A patent infringement suit brought against a multinational election technology company for bidding on a Los Angeles voting project can go forward, a federal court ruled.
Election Systems & Software LLC sued London-based Smartmatic USA Corp. for allegedly committing an infringing act by submitting a proposal to implement and support voting machine services in Los Angeles County. The decision highlights the question of how much a plaintiff has to allege in order to pursue patent infringement claims.
U.S. District Judge Richard G. Andrews of the District of Delaware March 6 rejected Smartmatic’s motion to dismiss, saying Election Systems “has pleaded sufficient facts that the final design would plausibly be infringing based upon Los Angeles County’s requested features.”

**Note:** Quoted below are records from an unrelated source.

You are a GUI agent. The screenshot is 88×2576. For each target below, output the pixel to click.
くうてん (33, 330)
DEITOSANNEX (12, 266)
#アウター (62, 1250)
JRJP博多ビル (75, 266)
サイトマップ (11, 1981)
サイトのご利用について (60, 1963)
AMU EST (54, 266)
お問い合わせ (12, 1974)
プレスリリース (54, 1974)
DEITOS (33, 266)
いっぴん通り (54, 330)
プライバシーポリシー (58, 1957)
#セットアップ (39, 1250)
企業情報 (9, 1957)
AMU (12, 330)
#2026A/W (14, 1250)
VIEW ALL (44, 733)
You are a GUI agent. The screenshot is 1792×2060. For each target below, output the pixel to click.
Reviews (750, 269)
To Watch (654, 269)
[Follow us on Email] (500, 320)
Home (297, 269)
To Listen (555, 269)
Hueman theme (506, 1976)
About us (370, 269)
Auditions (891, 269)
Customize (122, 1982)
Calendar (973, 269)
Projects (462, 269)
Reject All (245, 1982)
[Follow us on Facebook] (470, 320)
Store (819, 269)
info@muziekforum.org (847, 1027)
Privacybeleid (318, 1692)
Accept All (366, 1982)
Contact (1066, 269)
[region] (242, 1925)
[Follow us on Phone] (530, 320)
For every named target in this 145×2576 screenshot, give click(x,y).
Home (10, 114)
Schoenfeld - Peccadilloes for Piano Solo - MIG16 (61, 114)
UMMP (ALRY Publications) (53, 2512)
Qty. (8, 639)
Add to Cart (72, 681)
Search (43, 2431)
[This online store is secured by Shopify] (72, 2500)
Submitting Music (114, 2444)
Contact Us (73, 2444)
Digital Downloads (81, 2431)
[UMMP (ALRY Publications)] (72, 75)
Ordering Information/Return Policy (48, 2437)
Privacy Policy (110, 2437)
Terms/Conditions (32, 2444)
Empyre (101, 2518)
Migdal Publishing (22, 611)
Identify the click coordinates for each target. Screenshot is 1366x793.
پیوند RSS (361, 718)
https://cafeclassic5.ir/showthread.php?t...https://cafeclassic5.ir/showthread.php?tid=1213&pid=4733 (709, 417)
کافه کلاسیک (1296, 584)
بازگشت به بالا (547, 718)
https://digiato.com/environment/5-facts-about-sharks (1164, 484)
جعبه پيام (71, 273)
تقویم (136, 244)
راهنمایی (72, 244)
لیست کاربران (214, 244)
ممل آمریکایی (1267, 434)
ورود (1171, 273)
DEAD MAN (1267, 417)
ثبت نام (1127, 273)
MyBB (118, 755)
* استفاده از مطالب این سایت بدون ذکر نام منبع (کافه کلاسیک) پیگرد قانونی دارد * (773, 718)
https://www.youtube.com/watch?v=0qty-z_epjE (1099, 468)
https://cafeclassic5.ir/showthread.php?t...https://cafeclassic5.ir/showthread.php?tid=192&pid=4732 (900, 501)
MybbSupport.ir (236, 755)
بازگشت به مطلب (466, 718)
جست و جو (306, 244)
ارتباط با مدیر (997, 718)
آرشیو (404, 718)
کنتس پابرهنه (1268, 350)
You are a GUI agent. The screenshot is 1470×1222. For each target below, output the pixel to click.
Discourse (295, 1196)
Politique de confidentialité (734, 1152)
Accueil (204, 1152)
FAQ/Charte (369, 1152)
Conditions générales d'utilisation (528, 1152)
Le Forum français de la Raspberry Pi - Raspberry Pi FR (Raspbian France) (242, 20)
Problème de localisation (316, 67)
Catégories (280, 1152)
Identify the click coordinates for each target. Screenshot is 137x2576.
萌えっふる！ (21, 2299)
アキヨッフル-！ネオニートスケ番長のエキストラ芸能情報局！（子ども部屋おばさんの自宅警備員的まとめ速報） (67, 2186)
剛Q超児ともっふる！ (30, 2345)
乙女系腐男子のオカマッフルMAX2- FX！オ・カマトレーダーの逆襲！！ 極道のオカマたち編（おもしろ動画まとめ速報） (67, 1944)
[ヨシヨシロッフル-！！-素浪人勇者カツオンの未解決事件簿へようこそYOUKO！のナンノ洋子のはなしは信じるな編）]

Smartmatic said the lawsuit “consists of a series of legal conclusions devoid of relevant actual support, and, consequentially devoid of the required plausibility to support a claim of patent infringement.”
But Andrews said that the U.S. Court of Appeals for the Federal Circuit has touched on patent infringement complaint sufficiency several times. He pointed to the appeals court’s 2018 decision in Disc Disease Solutions Inc. v. VGH Solutions, Inc. In that case, the Federal Circuit split with the lower court, writing that Disc Disease adequately demonstrated infringement by merely noting two specific VGH products met each element of at least a single claim.
The Federal Circuit said that Disc Disease’s allegations were “sufficient under the plausibility standard” of the Supreme Court’s Bell Atlantic. Corp. v. Twombly and Ashcroft v. Iqbal decisions.
“It seems apparent to me that the court’s view is that very little is required in order to plead a claim of patent infringement,” Andrews said, referring to the Federal Circuit. Election Systems “has pleaded sufficient facts that the final design would plausibly be infringing based upon Los Angeles County’s requested feature.”
After Smartmatic won the LA bid, Election Systems sued, alleging that documents obtained via an information request, despite LA County’s exclusion of those believed to contain trade secrets, and the county’s submission specifications led it to believe Smartmatic’s offer would infringe two of its patents.
The proposal itself was an infringing act, Election Systems claimed, because in it Smartmatic proposed using a “ballot marking device” that would have infringed its patent.
DLA Piper is representing Smartmatic, while attorneys from Rogowski Law and Stinson Leonard Street LLP are representing Election Systems. The firms didn’t immediately respond to Bloomberg Law’s requests for comment.